### [SOURCE EXTRACT]
────────────────

An old standby such as Pam Shriver could win this year, although tennis writers are getting tired of writing that, and two Czechs will challenge Navratilova, as they always do, they being Hana Mandlikova and Helena Sukova. In Saturday’s Wimbledon rehearsal tournament at Eastbourne, Navratilova dropped the first set to Sukova before taking the match. Sukova has come a long way since being a ball girl for Martina a decade ago in Prague.

I cannot see Navratilova falling before the final here, although Kohde-Kilsch is in her bracket and could give her trouble. Lloyd has Shriver and both of the Czechs in her division, and would be a considerably safer bet to beat all of these people and Martina if the regents of the All England Club would be kind enough to dig up all the wet grass and replace it with clay.

────────────────

(Stored items)

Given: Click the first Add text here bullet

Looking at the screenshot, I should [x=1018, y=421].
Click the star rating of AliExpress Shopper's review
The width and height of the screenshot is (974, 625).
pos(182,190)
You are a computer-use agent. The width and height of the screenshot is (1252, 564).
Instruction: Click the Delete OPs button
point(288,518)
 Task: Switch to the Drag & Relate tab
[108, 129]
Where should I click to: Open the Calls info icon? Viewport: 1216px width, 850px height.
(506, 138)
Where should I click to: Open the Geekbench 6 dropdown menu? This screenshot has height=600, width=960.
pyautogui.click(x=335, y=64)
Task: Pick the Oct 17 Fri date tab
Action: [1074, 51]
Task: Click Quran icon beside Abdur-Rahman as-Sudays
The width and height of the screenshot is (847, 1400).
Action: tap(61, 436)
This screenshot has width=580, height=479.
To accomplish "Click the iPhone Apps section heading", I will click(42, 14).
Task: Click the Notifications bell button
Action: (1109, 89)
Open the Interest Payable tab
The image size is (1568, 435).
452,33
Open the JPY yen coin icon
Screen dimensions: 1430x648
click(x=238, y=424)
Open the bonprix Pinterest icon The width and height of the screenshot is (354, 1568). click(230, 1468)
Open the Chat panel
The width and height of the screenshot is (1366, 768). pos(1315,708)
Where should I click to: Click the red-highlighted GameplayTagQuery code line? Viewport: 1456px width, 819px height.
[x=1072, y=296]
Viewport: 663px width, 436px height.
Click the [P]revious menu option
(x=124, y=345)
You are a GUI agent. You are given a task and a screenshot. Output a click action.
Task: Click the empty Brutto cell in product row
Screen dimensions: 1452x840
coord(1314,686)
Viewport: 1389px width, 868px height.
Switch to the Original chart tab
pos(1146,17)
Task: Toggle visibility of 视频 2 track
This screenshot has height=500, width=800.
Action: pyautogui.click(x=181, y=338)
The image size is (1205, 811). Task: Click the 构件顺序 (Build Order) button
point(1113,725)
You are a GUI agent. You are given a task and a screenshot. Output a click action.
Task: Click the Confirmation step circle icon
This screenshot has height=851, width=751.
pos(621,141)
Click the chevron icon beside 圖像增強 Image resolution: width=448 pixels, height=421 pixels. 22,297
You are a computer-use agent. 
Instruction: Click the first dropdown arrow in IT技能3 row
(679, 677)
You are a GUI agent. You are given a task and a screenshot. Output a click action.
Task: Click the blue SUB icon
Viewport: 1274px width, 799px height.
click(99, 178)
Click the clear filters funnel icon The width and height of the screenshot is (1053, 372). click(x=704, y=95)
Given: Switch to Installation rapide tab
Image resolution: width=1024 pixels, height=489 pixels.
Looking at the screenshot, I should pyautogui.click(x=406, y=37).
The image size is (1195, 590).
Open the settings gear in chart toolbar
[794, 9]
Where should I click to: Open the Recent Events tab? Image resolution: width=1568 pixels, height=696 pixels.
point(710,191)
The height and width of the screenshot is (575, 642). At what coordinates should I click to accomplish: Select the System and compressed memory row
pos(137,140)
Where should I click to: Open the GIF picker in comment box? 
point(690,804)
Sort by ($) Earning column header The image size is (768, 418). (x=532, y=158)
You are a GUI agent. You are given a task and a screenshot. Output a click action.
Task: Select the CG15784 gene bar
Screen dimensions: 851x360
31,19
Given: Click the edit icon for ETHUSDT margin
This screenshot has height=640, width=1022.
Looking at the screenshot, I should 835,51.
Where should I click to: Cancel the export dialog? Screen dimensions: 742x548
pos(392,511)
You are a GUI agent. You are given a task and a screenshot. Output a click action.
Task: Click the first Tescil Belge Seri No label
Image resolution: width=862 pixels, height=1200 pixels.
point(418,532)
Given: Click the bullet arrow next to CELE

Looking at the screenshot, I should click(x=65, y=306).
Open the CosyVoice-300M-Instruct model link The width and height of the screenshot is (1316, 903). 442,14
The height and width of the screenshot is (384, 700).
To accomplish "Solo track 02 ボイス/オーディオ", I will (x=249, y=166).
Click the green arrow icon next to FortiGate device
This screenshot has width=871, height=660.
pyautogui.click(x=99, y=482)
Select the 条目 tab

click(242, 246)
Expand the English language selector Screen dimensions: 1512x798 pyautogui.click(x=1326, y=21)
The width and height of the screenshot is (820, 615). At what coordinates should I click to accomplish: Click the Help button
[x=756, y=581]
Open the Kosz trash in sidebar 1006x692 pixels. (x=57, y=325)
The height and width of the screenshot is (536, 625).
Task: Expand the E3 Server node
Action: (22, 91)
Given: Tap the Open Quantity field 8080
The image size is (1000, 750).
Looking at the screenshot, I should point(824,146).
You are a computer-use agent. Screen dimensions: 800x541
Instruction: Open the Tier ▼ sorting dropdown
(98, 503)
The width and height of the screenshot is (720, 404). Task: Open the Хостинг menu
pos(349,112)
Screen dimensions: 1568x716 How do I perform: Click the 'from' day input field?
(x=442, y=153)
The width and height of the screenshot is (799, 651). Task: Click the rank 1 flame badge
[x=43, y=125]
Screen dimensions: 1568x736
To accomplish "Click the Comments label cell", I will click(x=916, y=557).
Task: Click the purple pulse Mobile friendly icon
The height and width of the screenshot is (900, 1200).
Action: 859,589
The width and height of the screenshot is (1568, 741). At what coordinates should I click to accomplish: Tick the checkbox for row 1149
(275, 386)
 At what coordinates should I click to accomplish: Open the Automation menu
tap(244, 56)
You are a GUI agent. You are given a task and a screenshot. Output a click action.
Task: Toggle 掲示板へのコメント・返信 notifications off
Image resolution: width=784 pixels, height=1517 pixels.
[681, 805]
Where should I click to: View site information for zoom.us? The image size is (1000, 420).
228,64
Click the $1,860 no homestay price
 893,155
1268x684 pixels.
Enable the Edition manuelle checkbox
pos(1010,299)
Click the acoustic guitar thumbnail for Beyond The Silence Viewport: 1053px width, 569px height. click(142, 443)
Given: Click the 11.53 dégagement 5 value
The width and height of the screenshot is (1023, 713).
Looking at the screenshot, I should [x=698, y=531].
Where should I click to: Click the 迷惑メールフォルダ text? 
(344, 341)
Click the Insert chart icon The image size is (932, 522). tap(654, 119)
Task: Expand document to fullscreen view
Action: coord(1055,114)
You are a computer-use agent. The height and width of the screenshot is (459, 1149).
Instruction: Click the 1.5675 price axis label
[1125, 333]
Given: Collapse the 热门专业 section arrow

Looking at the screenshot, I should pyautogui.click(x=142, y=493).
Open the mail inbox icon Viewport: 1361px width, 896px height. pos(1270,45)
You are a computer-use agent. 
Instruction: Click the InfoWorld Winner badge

────────────────

### [WHAT YOU SHOULD DO]
Carry on the Wimbledon preview from its last sentence. None of the stored items has any bearing on this.

### [ANSWER FOR THIS EXERCISE]
Wimbledon Notes

The strictly legit Mecca bookmaking service here has made Martina Navratilova a prohibitive 1-3 favorite to win, with Chris Evert Lloyd 7-2 and Hana Mandlikova 12-1. The men: Ivan Lendl 13-8, Boris Becker 5-1, Mats Wilander 11-1, Jimmy Connors and Stefan Edberg 12-1, Anders Jarryd 14-1, Henri Leconte 16-1 and Joakim Nystrom 20-1. . . . Hungary’s Andrea Temesvari took a spill at last week’s Eastbourne tournament, landed on her wrist “and is now in plaster,” a Wimbledon spokesperson said, in announcing her withdrawal. Rebecca Bryant of Australia will take her place. . . . Virginia Wade in a London paper: “Over the past few years, I’ve been disappointed by the attitude of many players. They don’t smile much on court or appear to enjoy themselves, and John McEnroe must take some of the blame. The way players at the top behave is infectious. Others copied him and it became accepted to be neurotic.”